### RECORDED DATA
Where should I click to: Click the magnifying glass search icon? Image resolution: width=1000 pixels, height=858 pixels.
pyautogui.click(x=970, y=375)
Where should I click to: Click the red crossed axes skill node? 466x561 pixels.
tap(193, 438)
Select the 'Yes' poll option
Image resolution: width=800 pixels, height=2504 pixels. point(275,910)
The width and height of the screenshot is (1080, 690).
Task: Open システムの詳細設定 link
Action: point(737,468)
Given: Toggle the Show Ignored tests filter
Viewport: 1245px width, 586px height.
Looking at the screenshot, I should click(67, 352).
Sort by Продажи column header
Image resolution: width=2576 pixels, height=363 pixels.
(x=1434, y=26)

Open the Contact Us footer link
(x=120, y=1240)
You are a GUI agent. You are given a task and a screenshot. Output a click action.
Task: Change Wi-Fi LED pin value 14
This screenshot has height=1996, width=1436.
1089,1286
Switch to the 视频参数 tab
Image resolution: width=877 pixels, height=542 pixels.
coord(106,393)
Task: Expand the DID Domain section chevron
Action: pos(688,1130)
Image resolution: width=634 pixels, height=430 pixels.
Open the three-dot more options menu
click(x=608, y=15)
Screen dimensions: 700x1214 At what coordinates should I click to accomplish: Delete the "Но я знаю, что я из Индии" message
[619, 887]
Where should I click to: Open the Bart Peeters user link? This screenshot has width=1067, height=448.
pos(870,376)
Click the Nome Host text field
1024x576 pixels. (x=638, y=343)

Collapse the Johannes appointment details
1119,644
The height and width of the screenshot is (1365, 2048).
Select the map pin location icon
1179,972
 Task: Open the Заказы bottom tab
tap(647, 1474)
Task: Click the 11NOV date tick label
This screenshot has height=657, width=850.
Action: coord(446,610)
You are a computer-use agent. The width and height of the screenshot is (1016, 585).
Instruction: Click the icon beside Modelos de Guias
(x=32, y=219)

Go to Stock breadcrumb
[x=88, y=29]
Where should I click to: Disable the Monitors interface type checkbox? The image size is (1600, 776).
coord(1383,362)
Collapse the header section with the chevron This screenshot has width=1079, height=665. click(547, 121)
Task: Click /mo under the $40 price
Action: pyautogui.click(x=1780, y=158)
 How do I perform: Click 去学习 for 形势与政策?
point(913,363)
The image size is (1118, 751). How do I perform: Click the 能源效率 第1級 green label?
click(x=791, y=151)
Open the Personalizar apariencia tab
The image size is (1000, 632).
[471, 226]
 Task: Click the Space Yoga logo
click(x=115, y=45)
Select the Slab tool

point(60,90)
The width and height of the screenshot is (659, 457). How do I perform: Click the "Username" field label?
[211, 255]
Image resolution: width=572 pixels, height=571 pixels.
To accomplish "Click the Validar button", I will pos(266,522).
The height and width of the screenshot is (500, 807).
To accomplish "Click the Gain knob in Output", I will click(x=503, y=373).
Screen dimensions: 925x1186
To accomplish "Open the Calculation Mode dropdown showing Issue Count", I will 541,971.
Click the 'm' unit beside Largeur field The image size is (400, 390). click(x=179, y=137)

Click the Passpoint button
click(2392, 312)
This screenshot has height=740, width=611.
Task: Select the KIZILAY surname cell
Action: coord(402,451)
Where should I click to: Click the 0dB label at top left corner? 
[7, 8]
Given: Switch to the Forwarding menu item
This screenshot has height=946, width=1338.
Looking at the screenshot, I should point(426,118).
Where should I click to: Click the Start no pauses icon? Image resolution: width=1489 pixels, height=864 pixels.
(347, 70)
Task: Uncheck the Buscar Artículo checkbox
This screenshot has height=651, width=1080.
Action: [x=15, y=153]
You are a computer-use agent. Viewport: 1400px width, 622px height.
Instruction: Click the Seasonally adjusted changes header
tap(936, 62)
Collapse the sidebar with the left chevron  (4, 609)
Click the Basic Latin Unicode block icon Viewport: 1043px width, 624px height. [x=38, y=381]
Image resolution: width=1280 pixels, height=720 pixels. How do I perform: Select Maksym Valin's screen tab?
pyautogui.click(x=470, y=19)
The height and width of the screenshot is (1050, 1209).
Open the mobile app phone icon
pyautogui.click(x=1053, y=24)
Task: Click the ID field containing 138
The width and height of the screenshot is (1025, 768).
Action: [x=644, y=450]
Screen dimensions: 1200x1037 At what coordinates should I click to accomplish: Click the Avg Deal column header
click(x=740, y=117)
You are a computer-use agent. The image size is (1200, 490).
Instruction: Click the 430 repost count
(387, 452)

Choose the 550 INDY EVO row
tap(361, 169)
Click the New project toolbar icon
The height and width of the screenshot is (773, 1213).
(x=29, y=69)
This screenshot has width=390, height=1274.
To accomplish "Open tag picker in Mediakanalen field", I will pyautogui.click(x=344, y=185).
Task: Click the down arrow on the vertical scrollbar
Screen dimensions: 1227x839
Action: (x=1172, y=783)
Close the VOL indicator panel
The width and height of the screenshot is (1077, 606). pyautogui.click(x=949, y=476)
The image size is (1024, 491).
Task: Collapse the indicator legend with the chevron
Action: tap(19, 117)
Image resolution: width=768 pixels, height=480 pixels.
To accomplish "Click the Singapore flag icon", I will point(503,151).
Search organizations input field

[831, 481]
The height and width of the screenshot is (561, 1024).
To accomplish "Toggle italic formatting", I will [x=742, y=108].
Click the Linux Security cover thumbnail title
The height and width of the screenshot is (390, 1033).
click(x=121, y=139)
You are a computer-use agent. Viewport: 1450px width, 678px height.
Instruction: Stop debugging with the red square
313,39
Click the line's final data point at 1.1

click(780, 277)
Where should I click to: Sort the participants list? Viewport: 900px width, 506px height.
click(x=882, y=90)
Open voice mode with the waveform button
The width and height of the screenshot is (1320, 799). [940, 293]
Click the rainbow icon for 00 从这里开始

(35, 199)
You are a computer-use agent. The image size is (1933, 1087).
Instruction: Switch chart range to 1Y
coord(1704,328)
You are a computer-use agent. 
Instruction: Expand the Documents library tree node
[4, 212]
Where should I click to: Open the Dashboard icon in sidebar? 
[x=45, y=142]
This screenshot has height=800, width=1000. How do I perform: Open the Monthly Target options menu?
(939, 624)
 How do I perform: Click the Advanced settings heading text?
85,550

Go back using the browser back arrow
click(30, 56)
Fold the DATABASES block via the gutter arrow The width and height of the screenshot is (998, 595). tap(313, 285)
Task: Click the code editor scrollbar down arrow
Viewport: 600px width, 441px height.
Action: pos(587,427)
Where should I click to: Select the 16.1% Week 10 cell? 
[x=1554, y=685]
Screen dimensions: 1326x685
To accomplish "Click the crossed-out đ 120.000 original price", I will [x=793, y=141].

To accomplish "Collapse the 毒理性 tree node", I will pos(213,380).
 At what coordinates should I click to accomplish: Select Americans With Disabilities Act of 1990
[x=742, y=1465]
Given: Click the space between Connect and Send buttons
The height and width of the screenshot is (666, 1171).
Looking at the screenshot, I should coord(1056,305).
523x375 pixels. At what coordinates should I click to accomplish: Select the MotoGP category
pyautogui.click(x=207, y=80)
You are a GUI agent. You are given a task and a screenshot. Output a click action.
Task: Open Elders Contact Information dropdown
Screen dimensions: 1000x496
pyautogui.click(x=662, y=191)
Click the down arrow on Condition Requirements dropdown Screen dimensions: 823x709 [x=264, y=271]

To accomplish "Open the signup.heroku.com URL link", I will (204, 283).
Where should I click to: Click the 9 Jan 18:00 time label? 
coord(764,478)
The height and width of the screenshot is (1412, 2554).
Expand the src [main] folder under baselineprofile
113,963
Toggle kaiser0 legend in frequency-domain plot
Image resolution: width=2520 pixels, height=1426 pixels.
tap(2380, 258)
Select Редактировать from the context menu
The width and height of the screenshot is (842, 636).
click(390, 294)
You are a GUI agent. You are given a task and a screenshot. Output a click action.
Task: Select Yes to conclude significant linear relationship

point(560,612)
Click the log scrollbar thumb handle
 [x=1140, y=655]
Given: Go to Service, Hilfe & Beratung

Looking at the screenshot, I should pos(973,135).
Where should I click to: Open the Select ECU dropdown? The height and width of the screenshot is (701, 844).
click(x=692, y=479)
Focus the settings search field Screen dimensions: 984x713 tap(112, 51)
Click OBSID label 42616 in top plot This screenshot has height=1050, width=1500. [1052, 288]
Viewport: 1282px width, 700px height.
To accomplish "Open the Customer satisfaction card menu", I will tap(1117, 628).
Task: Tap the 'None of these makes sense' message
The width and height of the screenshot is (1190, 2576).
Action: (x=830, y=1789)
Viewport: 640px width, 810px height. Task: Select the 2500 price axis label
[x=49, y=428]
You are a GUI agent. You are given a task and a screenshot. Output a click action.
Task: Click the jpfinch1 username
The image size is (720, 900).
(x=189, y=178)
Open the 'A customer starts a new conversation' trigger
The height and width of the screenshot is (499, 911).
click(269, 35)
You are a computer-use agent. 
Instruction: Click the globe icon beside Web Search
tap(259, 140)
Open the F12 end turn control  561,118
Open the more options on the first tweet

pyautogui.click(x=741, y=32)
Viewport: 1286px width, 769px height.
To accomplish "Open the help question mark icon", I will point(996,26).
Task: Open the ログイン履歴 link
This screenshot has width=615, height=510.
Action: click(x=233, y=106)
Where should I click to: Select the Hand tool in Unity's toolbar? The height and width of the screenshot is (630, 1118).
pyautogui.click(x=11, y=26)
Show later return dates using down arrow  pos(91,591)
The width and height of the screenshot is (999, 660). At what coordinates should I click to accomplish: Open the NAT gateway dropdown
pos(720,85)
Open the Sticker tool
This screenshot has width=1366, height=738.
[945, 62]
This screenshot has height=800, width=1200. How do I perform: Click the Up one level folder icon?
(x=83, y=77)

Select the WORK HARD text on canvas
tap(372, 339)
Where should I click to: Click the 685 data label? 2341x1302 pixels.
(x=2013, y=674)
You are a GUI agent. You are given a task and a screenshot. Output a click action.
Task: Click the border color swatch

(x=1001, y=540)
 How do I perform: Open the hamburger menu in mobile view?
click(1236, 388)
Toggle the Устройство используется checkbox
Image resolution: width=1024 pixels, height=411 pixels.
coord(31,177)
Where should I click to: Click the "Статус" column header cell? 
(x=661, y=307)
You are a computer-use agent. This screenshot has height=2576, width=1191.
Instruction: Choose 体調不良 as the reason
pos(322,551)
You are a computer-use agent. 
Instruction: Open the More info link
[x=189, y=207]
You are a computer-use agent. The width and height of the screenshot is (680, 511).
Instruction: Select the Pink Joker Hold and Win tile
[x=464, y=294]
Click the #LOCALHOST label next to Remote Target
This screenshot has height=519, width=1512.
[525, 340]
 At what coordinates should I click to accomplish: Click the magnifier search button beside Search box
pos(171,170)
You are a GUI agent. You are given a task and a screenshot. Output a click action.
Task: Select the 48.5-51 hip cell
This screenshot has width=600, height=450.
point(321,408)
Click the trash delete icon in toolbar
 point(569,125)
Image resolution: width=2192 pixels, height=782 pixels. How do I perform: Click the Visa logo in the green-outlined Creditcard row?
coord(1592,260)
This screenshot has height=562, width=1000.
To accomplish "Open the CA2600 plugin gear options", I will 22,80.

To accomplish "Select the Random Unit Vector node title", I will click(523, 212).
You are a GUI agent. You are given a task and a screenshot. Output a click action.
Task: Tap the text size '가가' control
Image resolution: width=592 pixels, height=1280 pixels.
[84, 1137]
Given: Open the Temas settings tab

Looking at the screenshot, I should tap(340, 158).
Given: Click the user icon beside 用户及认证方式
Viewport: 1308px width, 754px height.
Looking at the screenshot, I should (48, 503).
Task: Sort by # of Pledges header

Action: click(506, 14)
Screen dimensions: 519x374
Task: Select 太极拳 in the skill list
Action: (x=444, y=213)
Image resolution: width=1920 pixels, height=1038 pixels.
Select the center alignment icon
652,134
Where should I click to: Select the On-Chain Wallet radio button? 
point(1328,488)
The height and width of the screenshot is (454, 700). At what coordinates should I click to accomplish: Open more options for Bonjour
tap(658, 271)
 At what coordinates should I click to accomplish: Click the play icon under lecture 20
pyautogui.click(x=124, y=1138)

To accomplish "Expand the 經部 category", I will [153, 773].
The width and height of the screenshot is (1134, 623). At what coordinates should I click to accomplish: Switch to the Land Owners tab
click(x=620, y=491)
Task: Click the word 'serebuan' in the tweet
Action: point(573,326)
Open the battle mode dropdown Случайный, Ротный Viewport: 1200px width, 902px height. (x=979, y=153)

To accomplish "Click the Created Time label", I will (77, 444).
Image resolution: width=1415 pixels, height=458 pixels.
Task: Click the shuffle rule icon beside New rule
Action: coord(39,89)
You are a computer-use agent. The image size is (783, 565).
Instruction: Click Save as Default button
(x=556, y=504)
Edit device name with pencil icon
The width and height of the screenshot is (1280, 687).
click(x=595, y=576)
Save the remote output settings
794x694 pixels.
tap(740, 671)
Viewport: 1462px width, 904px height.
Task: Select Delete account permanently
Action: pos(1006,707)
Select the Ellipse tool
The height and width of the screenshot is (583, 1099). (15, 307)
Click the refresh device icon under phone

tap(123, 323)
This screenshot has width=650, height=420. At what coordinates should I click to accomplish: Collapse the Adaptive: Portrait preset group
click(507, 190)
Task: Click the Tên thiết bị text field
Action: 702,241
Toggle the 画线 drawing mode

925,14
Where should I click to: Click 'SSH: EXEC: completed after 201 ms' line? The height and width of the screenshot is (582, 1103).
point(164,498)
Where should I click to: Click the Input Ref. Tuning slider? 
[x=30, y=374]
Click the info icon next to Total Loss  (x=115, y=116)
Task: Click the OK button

### WHAT IS REQUIRED
Count the lines of the listing above that include the word "title" and state the total with nothing else.

### RESPONSE FOR THIS EXERCISE
2